La precaria presenza legale dello straniero in Italia

Insomma, attualmente, la presenza legale dello straniero è oberata da una precarietà temporale e amministrativa e nessuna rilevanza è attribuita alla durata della sua presenza in Italia, ad indici di integrazione, quali possono essere i legami familiari. E’ puramente ideale il peso che viene dato a questi aspetti ed è tirato in ballo solo nei convegni accademici a tema. Emblematica, sia pur nella sua semplicità, è la mostra “Partono i bastimenti”, incentrata sulle emigrazioni che hanno interessato l’Italia dagli ultimi decenni del 1800 fino alle soglie degli anni ’60, tenutasi a Bari nello scorso gennaio, nella Sala Murat di Piazza del Ferrarese. Premettiamo che Bari è tanto piena di problemi irrisolti che non può competere lontanamente, nel Sud, in termini propositivi, neppure con la disassata e contrastata Napoli. Bene, la mostra, organizzata dalla Fondazione Roma Mediterraneo e dal Comune di Bari, avente finalità didattiche nazional-popolari, ha avuto il merito di evidenziare che le migliaia di italiani in partenza per gli Stati Uniti, per il Brasile o il Canada, lasciarono tracce nei Paesi ospitanti e molti di essi si distinsero in svariati campi (soprattutto i discendenti), quasi a scrivere una storia nella storia. Se gli emigrati, come ha scritto Franco Nicotra, curatore della mostra, “si associarono per sentirsi, in qualche modo, sempre vicini all’Italia, sia pure con un comprensibile sentimento di amore-odio”, gli attuali immigrati, che si sono lasciati alle spalle, per lo più, terre con rovine fumanti, concentrano i loro sentimenti di ripulsa proprio verso i Paesi ospitanti che moltiplicano i loro disagi e li trattano a volte come bestie.

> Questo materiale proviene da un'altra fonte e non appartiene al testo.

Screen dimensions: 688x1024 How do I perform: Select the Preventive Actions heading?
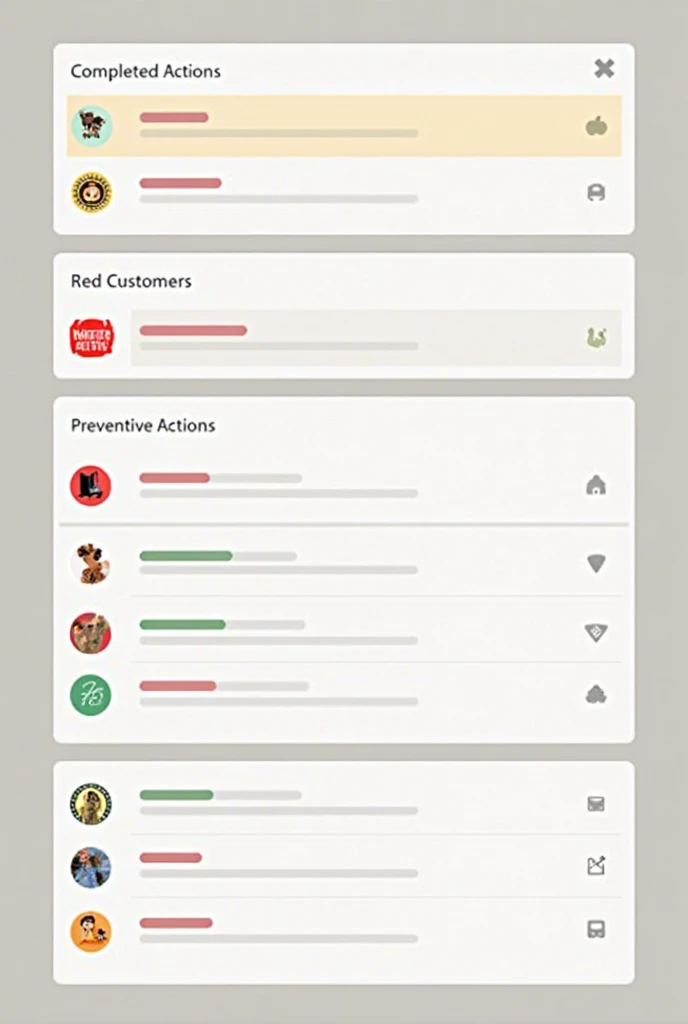(143, 425)
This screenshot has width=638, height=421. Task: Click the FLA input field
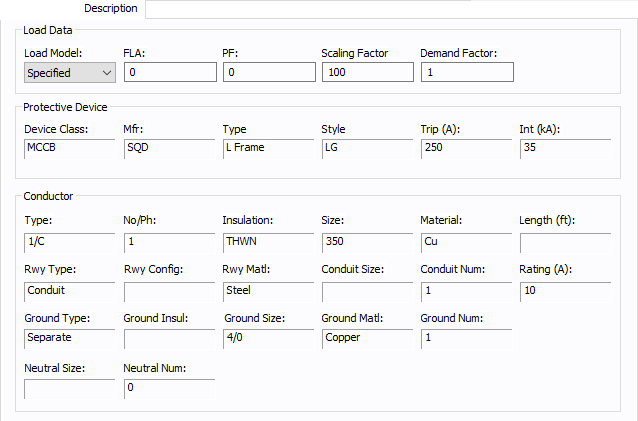tap(169, 72)
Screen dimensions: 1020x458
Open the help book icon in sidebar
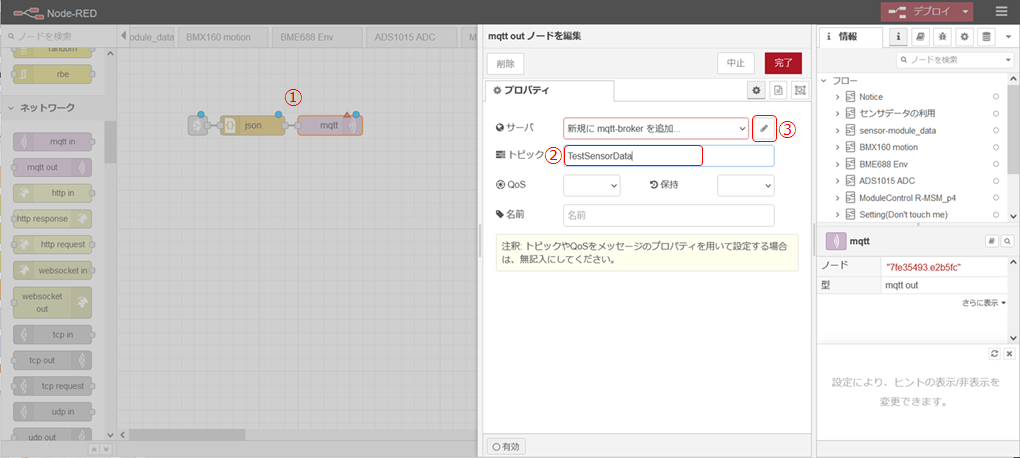point(921,37)
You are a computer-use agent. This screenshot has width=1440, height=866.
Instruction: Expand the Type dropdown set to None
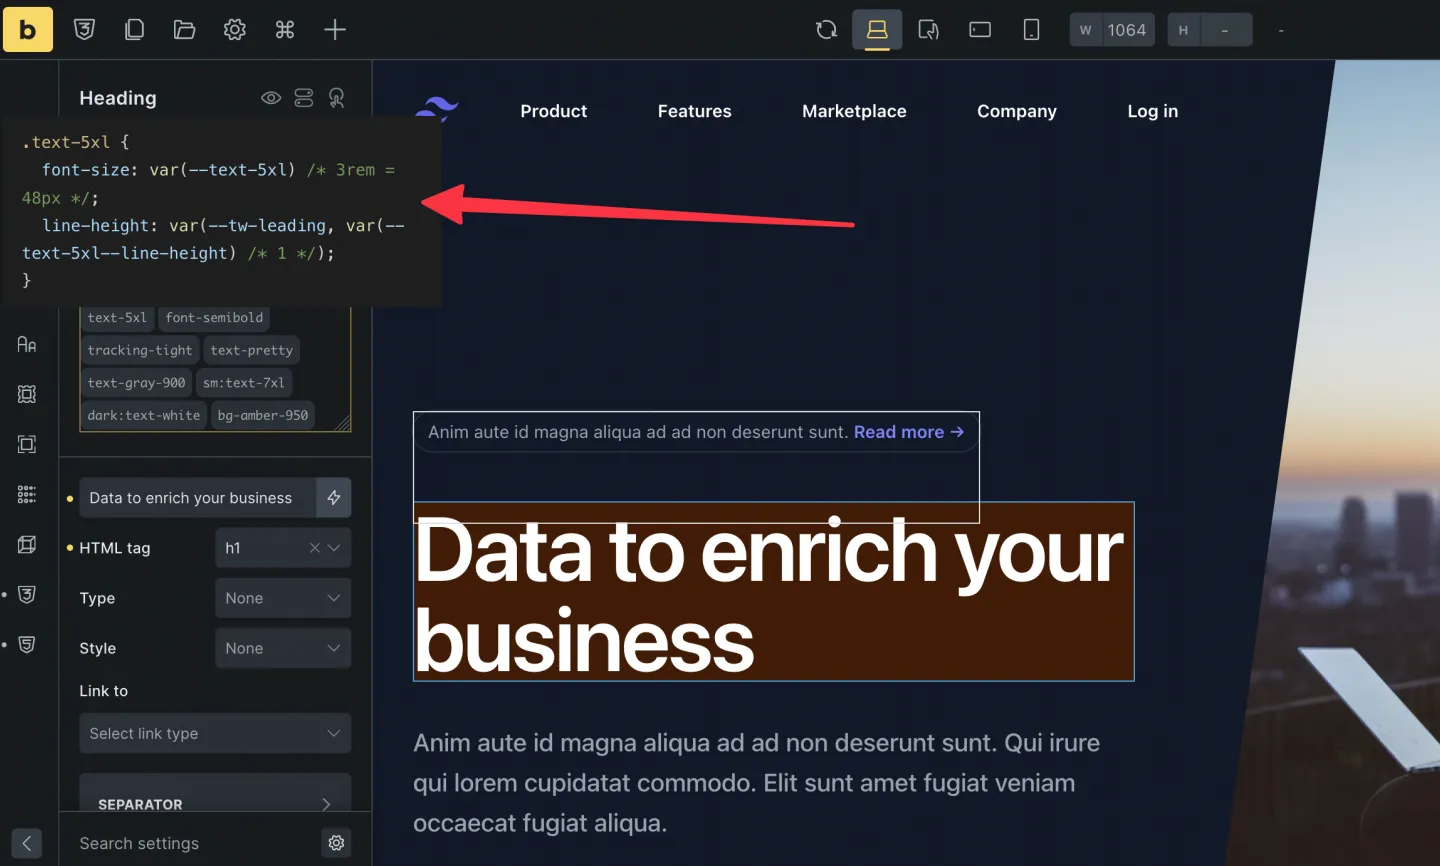click(x=283, y=597)
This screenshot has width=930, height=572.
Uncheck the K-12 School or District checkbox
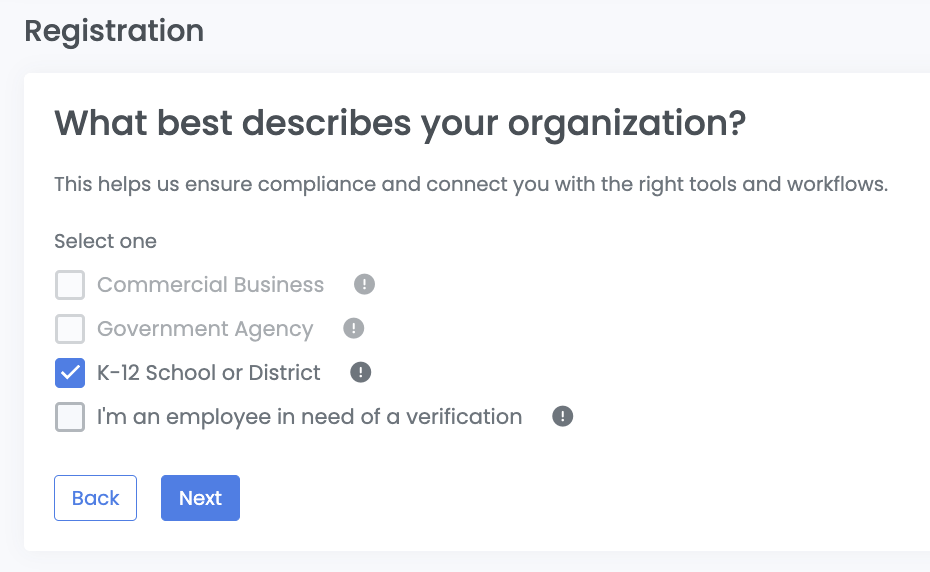point(70,373)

Ciò che vogliamo dire è che immigrazione ed emigrazione sono due facce della stessa medaglia e fanno capo alla miseria, alle sperequazioni sociali, ad una politica cieca e distruttiva. E poi non si capisce perché la storia, la memoria, anche in una città a scarsa vocazione culturale come Bari, debba essere intesa solo in una sorta di plateale inconcludenza, mista ad un atteggiamento di affettazione. Sotto questo aspetto, è attualissima la lezione di Nietzsche nella seconda delle “Considerazioni Inattuali”, cioè “Sull’utilità e il danno della storia per la vita”. Il grande pensatore tedesco era dell’avviso che ‘ingozzarsi’ di storia e di sapere storico senza che questo abbia riflessi nella vita è dannoso e oltraggioso al tempo stesso: “Questo sapere sulla cultura viene instillato o inculcato al giovane come sapere storico; ciò significa che la sua mente viene riempita di un’enorme quantità di concetti che sono ricavati dalla conoscenza, massimamente mediata, dei tempi e dei popoli passati, non dall’intuizione immediata della vita”. Ciò che è vero, è vero sotto ogni latitudine, trova nella storia una conferma, ma va attentamente perseguito. Il contributo che gli immigrati possono offrire e stanno offrendo all’Italia è pari a quello che la “Little Italy” elargì agli Stati Uniti tanti anni fa.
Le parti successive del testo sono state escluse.